TASK STATEMENT: Output nothing except the lines from the one containing "This screenshot has width=209, height=135." through the final line of the data, both included, typed exactly, minus the pictures.

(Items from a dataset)

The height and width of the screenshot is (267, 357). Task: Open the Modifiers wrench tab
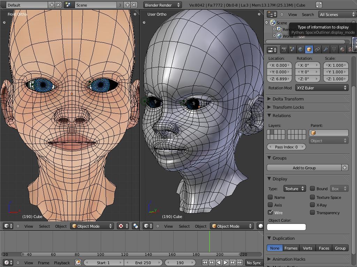point(326,50)
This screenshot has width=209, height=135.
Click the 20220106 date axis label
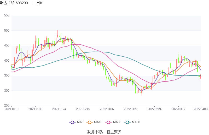click(107, 109)
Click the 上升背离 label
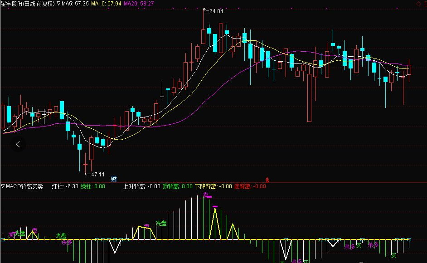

COMPLETED TASK:
This screenshot has width=209, height=135.
Click the 20220106 date axis label
click(107, 109)
Click the 上升背离 label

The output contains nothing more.